Wimbledon High School has a longstanding relationship with the All England Lawn Tennis and Croquet Club, the organisers of the Wimbledon Tennis Championship. The school's present sporting grounds at the nearby Nursery Road were the original home of the Wimbledon Championship and the site of the 1908 London Olympics tennis matches. Each year, multiple Wimbledon High School students are selected as ballgirls at the Championship.

===Tennis===
In 2023, student Hannah Klugman was the youngest ever player to qualify for a W100 tennis event at age 15 years 1 month and 22 days.

===Rowing===
Rowing is a very popular sport at Wimbledon High School. The school's Boat Club (WHSBC) was established by British world champion and Olympic silver medalist Gillan Lindsay.
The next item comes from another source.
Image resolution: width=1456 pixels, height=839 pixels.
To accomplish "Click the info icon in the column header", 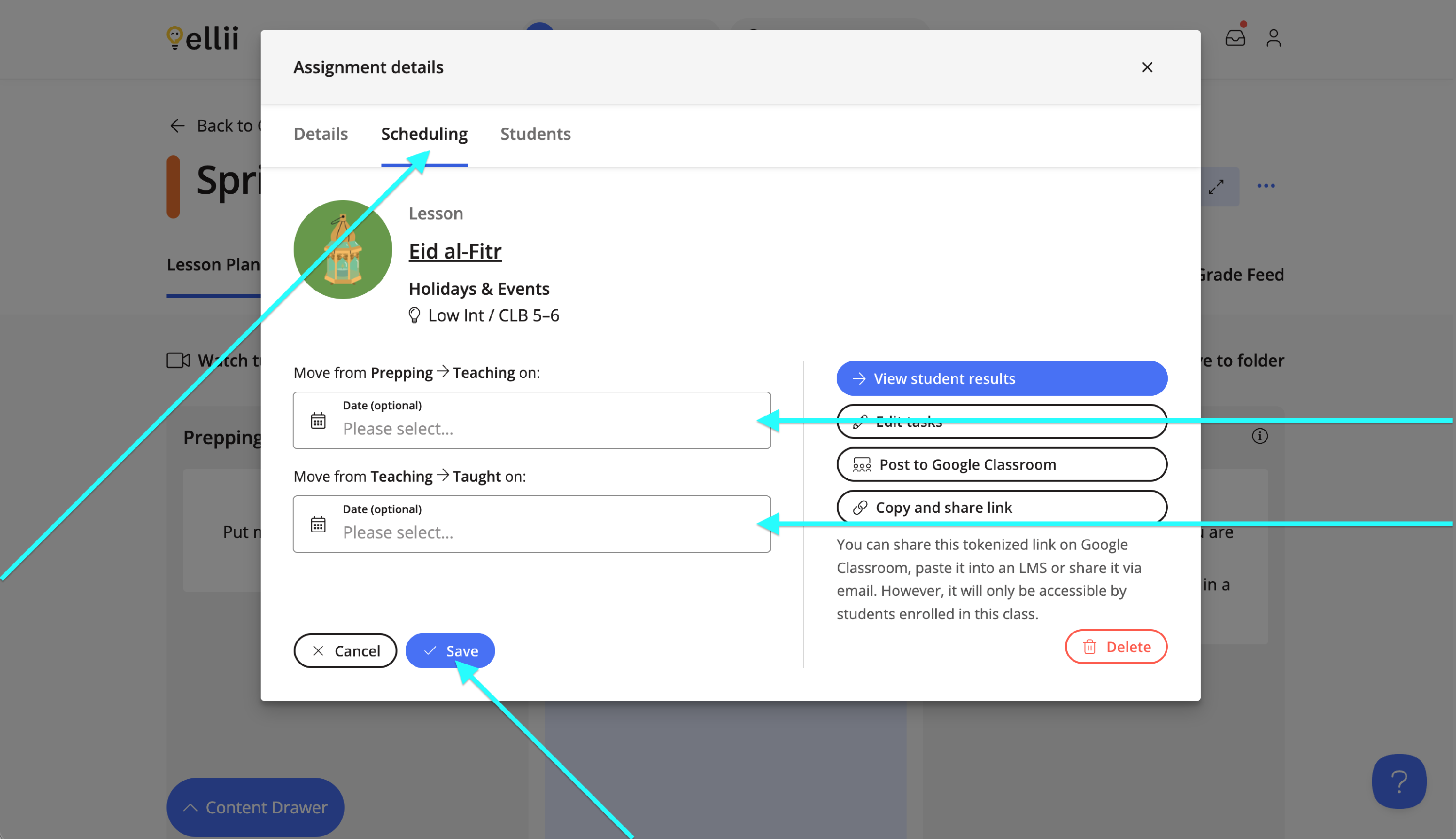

They can boast of numerous trophies and prestigious placements, including winning the National Schools' Regatta and qualifying for the Henley Royal Regatta.

==Headmistresses==

- Miss Edith Hastings (1880–1908)
- Miss Ethel Gavin (1908–1918)
- Miss Mabel Lewis (1918–1939)
- Miss Kathleen Littlewood (1940–1949)
- Miss Marguerite Burke (1949–1962)
- Mrs Anne Piper (1962–1982)
- Mrs Rosemary Smith (1982–1992)
- Mrs Elizabeth Baker (1992–1995)
- Dr Jill Clough (1995–2000)
- Mrs Pamela Wilkes (2001–2008)
- Mrs Heather Hanbury (2008–2014)
- Mrs Jane Lunnon (2014–2020)
- Ms Fionnuala Kennedy (2020–present)

==Associated People==
===Notable former pupils===

- Katharine Stewart-Murray, Duchess of Atholl (1874–1960)
- Sylvia Payne (1880–1976) – psychoanalyst
- Audrey Blackman, sculptor
- Dame Margaret Rutherford "Peggy" (1892–1972) – actress
- Judith Ledeboer (1901–1990) – architect
- Dame Mary Smieton (1902-2005) – civil servant and Secretary to the Ministry of Education
- Sheila May Edmonds (1916–2002) – Mathematician and Lecturer at University of Cambridge
- Jean Aitchison (born 1938) – Professor Emeritus of Language and Communication, University of Oxford
- Professor Dame Louise Johnson (1940–2012) – biochemist and crystallographer
- Ilora Finlay, Baroness Finlay of Llandaff (born 1949)
- Bridget Rosewell OBE (born 1951) – economist
- Sara Nathan OBE (born 1956) – broadcast journalist & regulator
- Sasha Wass KC (born 1958) – barrister
- Michelle Paver (born 1960) – novelist
- Rosie Millard (born 1965) – journalist & broadcaster
- Samira Ahmed (born 1968) – news presenter
- Lara Croft (born 1968) – fictional video games character, heroine of the Tomb Raider series
- Afua Hirsch (born 1981) – writer & broadcaster
- Lizzy Pattinson (born 1983) – singer
- Amara Karan (born 1984) – actress (St Trinians)
- Georgina Sherrington (born 1985) – actress (The Worst Witch); winner of Young Artist Award for Best Performance in a TV Comedy Series
- Monica Allanach (died 2013) – actuary
- Rachel Wang - British filmmaker

===Notable former teachers===

- Nellie Dale was a teacher at Wimbledon who created her own basic reading program that used phonological awareness and phonics.
- Ethel Gavin head here during WW1
- Ada Wallas the socialist writer taught here briefly.